Heidi Sørensen1, Christian L. Brand1, Susanne Neschen2, Jens Juul Holst3, Keld Fosgerau1, Erica Nishimura1, and Gerald I. Shulman2

1 Diabetes Research Unit, Novo Nordisk, Måløv, Denmark
2 Department of Internal Medicine, Yale University School of Medicine, New Haven, Connecticut
3 Department of Medical Physiology, Panum Institute, University of Copenhagen, Copenhagen, Denmark

Address correspondence and reprint requests to Heidi Sørensen, Novo Nordisk Park, 2760 Måløv, Denmark. E-mail: hesn{at}novonordisk.com

Abbreviations: FFA, free fatty acid; HGO, hepatic glucose output; mAb, monoclonal antibody; OGTT, oral glucose tolerance test

In type 2 diabetes, glucagon levels are elevated in relation to the prevailing insulin and glucose levels.
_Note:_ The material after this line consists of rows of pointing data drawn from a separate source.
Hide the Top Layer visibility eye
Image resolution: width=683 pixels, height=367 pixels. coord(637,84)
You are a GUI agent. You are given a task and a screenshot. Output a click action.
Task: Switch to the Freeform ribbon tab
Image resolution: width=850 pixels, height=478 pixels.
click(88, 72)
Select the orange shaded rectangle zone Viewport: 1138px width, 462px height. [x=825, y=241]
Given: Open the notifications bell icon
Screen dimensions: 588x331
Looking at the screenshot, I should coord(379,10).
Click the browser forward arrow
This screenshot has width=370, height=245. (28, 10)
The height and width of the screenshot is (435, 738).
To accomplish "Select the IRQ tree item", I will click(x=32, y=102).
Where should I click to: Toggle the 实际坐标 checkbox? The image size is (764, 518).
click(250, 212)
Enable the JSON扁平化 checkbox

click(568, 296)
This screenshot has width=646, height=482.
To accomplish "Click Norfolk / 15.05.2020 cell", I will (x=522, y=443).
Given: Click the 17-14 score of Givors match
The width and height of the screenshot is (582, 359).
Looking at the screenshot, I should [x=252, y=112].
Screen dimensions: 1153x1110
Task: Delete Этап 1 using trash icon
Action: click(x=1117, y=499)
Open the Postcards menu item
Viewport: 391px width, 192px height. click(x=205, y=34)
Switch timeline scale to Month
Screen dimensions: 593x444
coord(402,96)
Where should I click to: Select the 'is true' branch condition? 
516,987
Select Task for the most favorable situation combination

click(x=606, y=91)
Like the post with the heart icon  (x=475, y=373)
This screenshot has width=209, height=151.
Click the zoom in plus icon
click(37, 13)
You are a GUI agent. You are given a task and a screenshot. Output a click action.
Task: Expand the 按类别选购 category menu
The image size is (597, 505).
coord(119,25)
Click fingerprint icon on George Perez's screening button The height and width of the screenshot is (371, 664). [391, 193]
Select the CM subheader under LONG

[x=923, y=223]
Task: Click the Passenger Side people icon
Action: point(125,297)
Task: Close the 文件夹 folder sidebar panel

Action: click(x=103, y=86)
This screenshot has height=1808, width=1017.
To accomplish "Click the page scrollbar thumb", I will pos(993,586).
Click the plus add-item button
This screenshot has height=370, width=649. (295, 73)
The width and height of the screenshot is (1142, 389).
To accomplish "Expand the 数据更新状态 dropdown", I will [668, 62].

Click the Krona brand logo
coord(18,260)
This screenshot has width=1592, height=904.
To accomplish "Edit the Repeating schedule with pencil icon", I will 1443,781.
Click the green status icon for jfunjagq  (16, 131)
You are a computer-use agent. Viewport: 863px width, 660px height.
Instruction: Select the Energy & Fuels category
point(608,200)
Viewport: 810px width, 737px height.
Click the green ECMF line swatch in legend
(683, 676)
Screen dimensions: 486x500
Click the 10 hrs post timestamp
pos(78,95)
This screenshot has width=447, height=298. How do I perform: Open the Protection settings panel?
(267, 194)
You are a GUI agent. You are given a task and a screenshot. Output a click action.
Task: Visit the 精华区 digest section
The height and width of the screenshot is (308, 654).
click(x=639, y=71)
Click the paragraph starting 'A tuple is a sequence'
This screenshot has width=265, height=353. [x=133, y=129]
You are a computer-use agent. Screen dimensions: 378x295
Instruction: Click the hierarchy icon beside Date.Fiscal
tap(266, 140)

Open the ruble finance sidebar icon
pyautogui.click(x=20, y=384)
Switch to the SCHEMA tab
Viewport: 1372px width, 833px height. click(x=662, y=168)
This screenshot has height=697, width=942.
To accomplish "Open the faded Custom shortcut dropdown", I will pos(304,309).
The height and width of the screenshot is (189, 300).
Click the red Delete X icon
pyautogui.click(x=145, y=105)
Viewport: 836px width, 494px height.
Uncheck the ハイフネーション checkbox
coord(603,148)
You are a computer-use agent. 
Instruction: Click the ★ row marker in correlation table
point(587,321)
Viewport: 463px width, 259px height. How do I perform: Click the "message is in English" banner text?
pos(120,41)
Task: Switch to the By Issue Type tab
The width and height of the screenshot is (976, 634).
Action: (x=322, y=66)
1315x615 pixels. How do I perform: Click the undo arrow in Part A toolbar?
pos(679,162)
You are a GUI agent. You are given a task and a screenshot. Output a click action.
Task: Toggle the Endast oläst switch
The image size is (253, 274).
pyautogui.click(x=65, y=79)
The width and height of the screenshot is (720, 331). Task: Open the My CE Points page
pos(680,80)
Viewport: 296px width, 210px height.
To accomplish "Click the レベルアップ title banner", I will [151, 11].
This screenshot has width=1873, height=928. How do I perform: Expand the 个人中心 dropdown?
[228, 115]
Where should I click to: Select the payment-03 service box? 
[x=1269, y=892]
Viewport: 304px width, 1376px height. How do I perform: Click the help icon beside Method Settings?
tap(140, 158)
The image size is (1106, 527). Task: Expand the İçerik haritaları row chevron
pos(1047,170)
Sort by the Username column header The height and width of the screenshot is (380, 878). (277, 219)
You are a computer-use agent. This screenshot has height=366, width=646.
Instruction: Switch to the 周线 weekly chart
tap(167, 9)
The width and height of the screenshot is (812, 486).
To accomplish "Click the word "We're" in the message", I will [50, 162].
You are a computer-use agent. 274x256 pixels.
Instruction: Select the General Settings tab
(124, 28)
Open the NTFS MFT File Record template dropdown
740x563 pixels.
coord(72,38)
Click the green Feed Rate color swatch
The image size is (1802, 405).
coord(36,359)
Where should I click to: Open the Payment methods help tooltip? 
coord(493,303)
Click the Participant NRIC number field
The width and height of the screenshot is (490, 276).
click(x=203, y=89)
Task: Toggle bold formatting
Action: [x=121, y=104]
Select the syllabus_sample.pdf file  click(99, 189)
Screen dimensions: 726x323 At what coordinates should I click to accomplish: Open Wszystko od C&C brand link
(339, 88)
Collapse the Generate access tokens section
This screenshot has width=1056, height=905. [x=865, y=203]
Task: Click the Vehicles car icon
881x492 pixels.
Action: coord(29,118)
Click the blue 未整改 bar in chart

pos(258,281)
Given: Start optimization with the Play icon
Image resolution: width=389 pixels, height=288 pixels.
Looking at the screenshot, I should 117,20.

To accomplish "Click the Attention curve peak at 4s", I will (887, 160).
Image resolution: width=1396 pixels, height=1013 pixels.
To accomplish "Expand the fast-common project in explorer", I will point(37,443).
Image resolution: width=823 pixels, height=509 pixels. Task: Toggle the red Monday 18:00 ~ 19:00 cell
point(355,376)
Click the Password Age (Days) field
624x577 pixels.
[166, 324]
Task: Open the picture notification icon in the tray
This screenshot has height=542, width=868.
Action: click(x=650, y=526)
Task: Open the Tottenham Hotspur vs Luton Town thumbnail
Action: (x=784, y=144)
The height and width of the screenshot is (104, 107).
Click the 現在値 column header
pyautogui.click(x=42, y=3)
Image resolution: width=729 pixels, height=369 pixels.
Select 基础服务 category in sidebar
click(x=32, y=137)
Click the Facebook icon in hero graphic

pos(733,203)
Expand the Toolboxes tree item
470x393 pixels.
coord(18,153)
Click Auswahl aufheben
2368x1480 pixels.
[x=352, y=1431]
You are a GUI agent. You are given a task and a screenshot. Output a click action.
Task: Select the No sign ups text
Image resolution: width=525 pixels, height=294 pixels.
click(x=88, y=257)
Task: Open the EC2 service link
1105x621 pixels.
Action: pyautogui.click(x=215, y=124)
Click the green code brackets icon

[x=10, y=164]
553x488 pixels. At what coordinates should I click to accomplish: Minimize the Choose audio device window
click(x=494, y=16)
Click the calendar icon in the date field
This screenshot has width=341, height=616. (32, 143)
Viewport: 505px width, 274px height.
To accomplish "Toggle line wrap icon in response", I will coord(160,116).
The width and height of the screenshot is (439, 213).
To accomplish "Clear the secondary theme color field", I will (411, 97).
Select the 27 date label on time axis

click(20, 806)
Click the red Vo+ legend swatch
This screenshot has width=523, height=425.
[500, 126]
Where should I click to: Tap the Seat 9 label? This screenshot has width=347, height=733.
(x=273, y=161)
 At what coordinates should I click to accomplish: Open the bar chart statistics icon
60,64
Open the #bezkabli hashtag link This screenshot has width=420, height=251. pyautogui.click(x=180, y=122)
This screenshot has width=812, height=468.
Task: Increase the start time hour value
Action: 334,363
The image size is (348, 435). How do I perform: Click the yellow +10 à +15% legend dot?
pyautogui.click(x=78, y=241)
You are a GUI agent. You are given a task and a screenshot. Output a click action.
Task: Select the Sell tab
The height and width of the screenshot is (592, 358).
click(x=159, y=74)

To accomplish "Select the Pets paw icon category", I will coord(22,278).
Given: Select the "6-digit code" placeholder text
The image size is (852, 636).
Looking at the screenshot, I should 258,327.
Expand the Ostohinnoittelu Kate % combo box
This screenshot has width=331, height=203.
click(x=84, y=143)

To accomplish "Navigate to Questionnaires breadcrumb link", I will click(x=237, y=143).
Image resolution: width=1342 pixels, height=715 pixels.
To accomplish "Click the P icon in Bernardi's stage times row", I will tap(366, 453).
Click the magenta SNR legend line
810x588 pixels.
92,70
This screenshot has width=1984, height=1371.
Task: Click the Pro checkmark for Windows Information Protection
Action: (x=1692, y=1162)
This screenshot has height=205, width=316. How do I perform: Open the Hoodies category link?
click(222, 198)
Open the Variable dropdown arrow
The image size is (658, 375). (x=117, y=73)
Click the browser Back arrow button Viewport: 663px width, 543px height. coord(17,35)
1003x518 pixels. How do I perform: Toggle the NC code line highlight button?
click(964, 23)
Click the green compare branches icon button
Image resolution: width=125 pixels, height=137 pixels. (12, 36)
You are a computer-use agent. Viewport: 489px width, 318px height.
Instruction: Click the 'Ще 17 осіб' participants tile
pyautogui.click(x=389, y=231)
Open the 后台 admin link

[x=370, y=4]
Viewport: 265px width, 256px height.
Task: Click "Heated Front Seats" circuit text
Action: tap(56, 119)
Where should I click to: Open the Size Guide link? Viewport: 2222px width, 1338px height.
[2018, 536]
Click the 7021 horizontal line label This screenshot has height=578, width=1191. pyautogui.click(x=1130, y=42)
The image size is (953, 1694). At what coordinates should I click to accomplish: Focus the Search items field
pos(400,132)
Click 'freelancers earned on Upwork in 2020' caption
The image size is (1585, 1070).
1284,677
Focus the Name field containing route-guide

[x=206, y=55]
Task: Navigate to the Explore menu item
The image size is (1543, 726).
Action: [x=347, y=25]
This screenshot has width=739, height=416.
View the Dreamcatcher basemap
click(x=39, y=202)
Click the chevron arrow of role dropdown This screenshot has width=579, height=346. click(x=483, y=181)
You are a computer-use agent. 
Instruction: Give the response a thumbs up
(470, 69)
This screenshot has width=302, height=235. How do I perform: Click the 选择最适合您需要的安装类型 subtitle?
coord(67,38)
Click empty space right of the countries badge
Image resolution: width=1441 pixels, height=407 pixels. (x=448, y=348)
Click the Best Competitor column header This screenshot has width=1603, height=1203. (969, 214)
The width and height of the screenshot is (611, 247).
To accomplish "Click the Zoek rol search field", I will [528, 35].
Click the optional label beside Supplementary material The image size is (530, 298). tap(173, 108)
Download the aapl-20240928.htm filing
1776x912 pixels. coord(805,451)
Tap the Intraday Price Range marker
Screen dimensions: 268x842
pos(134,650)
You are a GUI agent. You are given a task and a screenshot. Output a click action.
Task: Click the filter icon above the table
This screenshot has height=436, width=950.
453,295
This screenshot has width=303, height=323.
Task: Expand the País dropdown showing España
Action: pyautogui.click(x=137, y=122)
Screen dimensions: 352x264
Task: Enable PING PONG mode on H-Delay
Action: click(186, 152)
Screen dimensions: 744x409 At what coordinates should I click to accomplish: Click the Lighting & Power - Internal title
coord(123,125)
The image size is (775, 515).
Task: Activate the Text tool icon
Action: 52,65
The relative hyperglucagonemia is linked to increased hepatic glucose output (HGO) and hyperglycemia. Antagonizing the effects of glucagon is therefore considered an attractive target for treatment of type 2 diabetes. In the current study, effects of eliminating glucagon signaling with a glucagon monoclonal antibody (mAb) were investigated in the diabetic ob/ob mouse. Acute effects of inhibiting glucagon action were studied by an oral glucose tolerance test (OGTT) and by measurement of HGO. In addition, the effects of subchronic (5 and 14 days) glucagon mAb treatment on plasma glucose, insulin, triglycerides, and HbA1c (A1C) levels were investigated. Glucagon mAb treatment reduced the area under the curve for glucose after an OGTT, reduced HGO, and increased the rate of hepatic glycogen synthesis. Glucagon mAb treatment for 5 days lowered plasma glucose and triglyceride levels, whereas 14 days of glucagon mAb treatment reduced A1C. In conclusion, acute and subchronic neutralization of endogenous glucagon improves glycemic control, thus supporting the contention that glucagon antagonism may represent a beneficial treatment of diabetes.